[Dataset entries]
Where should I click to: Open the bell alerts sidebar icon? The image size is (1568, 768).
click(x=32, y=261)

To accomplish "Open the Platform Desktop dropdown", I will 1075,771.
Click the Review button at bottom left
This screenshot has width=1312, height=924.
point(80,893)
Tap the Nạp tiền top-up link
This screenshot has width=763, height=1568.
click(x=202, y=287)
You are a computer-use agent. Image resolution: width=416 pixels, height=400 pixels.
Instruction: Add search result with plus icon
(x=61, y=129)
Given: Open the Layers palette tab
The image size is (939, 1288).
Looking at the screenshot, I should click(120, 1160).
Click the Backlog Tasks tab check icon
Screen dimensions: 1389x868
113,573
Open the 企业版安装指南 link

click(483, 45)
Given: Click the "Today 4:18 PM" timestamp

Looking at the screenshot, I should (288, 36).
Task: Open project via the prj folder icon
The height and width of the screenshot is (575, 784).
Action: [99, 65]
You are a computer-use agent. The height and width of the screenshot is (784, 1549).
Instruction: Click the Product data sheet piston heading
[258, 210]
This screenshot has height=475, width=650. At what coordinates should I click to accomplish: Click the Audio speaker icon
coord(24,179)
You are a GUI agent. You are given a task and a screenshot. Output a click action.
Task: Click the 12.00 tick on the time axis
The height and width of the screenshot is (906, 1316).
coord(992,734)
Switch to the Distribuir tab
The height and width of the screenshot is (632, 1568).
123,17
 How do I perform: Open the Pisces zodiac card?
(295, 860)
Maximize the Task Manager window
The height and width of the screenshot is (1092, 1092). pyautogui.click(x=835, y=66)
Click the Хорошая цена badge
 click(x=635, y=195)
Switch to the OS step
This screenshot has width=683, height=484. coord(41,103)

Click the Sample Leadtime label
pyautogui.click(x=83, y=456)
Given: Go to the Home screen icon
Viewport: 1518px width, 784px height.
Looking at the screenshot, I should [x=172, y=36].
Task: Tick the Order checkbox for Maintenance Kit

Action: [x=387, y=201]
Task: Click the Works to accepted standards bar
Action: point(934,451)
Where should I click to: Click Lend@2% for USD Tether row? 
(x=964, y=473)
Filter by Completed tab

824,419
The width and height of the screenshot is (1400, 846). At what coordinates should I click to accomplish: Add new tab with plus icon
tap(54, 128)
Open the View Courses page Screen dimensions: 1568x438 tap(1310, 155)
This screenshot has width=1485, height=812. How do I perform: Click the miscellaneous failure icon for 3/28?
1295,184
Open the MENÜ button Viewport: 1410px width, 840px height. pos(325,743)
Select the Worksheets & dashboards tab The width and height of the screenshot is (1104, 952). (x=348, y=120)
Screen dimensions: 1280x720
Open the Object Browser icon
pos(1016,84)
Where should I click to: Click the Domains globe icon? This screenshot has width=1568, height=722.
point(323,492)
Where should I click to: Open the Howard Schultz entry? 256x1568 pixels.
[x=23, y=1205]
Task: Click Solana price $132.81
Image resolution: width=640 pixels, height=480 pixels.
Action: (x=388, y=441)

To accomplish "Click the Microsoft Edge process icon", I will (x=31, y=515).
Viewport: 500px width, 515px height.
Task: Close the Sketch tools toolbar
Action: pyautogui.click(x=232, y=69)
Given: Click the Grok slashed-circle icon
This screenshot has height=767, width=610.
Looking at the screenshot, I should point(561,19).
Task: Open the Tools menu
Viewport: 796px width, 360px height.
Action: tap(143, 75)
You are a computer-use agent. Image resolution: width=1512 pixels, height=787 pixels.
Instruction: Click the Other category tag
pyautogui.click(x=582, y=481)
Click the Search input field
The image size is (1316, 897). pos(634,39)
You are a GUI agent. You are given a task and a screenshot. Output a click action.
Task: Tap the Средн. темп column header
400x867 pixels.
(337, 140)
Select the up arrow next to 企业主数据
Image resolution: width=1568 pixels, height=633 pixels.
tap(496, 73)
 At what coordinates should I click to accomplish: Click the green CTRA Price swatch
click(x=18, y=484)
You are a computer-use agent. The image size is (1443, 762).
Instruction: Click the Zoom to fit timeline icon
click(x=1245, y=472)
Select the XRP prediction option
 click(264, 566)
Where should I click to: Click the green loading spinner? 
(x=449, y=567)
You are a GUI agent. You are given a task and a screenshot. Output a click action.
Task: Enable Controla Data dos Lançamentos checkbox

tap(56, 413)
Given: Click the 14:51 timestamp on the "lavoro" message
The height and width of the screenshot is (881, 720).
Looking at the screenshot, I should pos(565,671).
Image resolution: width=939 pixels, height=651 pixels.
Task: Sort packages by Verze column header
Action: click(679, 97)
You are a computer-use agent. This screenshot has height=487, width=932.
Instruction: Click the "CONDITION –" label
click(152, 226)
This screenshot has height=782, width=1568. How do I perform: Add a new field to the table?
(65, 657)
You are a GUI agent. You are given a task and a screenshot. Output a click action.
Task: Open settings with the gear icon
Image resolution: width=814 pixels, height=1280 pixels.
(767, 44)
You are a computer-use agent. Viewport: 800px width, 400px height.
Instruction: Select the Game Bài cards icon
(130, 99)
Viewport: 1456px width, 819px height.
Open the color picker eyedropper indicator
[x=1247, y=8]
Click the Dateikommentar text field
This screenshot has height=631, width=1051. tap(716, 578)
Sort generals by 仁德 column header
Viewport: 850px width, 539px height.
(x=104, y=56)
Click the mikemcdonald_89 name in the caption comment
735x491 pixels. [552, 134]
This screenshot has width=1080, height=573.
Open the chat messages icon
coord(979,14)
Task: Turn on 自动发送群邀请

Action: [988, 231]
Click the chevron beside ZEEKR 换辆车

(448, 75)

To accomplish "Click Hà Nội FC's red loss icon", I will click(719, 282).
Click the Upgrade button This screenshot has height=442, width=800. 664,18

- **What to produce**
Please rewrite the material above, changing each "computer-use agent" to "desktop automation agent" and keeping everything else the same.

- **Answer to this problem**
Where should I click to: Open the bell alerts sidebar icon? The image size is (1568, 768).
click(x=32, y=261)

To accomplish "Open the Platform Desktop dropdown", I will 1075,771.
Click the Review button at bottom left
This screenshot has width=1312, height=924.
point(80,893)
Tap the Nạp tiền top-up link
This screenshot has width=763, height=1568.
click(x=202, y=287)
You are a desktop automation agent. Image resolution: width=416 pixels, height=400 pixels.
Instruction: Add search result with plus icon
(x=61, y=129)
Given: Open the Layers palette tab
The image size is (939, 1288).
Looking at the screenshot, I should click(120, 1160).
Click the Backlog Tasks tab check icon
Screen dimensions: 1389x868
113,573
Open the 企业版安装指南 link

click(483, 45)
Given: Click the "Today 4:18 PM" timestamp

Looking at the screenshot, I should (288, 36).
Task: Open project via the prj folder icon
The height and width of the screenshot is (575, 784).
Action: [99, 65]
You are a desktop automation agent. The height and width of the screenshot is (784, 1549).
Instruction: Click the Product data sheet piston heading
[258, 210]
This screenshot has height=475, width=650. At what coordinates should I click to accomplish: Click the Audio speaker icon
coord(24,179)
You are a GUI agent. You are given a task and a screenshot. Output a click action.
Task: Click the 12.00 tick on the time axis
The height and width of the screenshot is (906, 1316).
coord(992,734)
Switch to the Distribuir tab
The height and width of the screenshot is (632, 1568).
123,17
 How do I perform: Open the Pisces zodiac card?
(295, 860)
Maximize the Task Manager window
The height and width of the screenshot is (1092, 1092). pyautogui.click(x=835, y=66)
Click the Хорошая цена badge
 click(x=635, y=195)
Switch to the OS step
This screenshot has width=683, height=484. coord(41,103)

Click the Sample Leadtime label
pyautogui.click(x=83, y=456)
Given: Go to the Home screen icon
Viewport: 1518px width, 784px height.
Looking at the screenshot, I should [x=172, y=36].
Task: Tick the Order checkbox for Maintenance Kit

Action: [x=387, y=201]
Task: Click the Works to accepted standards bar
Action: point(934,451)
Where should I click to: Click Lend@2% for USD Tether row? 
(x=964, y=473)
Filter by Completed tab

824,419
The width and height of the screenshot is (1400, 846). At what coordinates should I click to accomplish: Add new tab with plus icon
tap(54, 128)
Open the View Courses page Screen dimensions: 1568x438 tap(1310, 155)
This screenshot has width=1485, height=812. How do I perform: Click the miscellaneous failure icon for 3/28?
1295,184
Open the MENÜ button Viewport: 1410px width, 840px height. pos(325,743)
Select the Worksheets & dashboards tab The width and height of the screenshot is (1104, 952). (x=348, y=120)
Screen dimensions: 1280x720
Open the Object Browser icon
pos(1016,84)
Where should I click to: Click the Domains globe icon? This screenshot has width=1568, height=722.
point(323,492)
Where should I click to: Open the Howard Schultz entry? 256x1568 pixels.
[x=23, y=1205]
Task: Click Solana price $132.81
Image resolution: width=640 pixels, height=480 pixels.
Action: (x=388, y=441)

To accomplish "Click the Microsoft Edge process icon", I will (x=31, y=515).
Viewport: 500px width, 515px height.
Task: Close the Sketch tools toolbar
Action: pyautogui.click(x=232, y=69)
Given: Click the Grok slashed-circle icon
This screenshot has height=767, width=610.
Looking at the screenshot, I should point(561,19).
Task: Open the Tools menu
Viewport: 796px width, 360px height.
Action: tap(143, 75)
You are a desktop automation agent. Image resolution: width=1512 pixels, height=787 pixels.
Instruction: Click the Other category tag
pyautogui.click(x=582, y=481)
Click the Search input field
The image size is (1316, 897). pos(634,39)
You are a GUI agent. You are given a task and a screenshot. Output a click action.
Task: Tap the Средн. темп column header
400x867 pixels.
(337, 140)
Select the up arrow next to 企业主数据
Image resolution: width=1568 pixels, height=633 pixels.
tap(496, 73)
 At what coordinates should I click to accomplish: Click the green CTRA Price swatch
click(x=18, y=484)
You are a desktop automation agent. The image size is (1443, 762).
Instruction: Click the Zoom to fit timeline icon
click(x=1245, y=472)
Select the XRP prediction option
 click(264, 566)
Where should I click to: Click the green loading spinner? 
(x=449, y=567)
You are a GUI agent. You are given a task and a screenshot. Output a click action.
Task: Enable Controla Data dos Lançamentos checkbox

tap(56, 413)
Given: Click the 14:51 timestamp on the "lavoro" message
The height and width of the screenshot is (881, 720).
Looking at the screenshot, I should pos(565,671).
Image resolution: width=939 pixels, height=651 pixels.
Task: Sort packages by Verze column header
Action: click(679, 97)
You are a desktop automation agent. This screenshot has height=487, width=932.
Instruction: Click the "CONDITION –" label
click(152, 226)
This screenshot has height=782, width=1568. How do I perform: Add a new field to the table?
(65, 657)
You are a GUI agent. You are given a task and a screenshot. Output a click action.
Task: Open settings with the gear icon
Image resolution: width=814 pixels, height=1280 pixels.
(767, 44)
You are a desktop automation agent. Viewport: 800px width, 400px height.
Instruction: Select the Game Bài cards icon
(130, 99)
Viewport: 1456px width, 819px height.
Open the color picker eyedropper indicator
[x=1247, y=8]
Click the Dateikommentar text field
This screenshot has height=631, width=1051. tap(716, 578)
Sort generals by 仁德 column header
Viewport: 850px width, 539px height.
(x=104, y=56)
Click the mikemcdonald_89 name in the caption comment
735x491 pixels. [552, 134]
This screenshot has width=1080, height=573.
Open the chat messages icon
coord(979,14)
Task: Turn on 自动发送群邀请

Action: [988, 231]
Click the chevron beside ZEEKR 换辆车

(448, 75)

To accomplish "Click Hà Nội FC's red loss icon", I will click(719, 282).
Click the Upgrade button This screenshot has height=442, width=800. 664,18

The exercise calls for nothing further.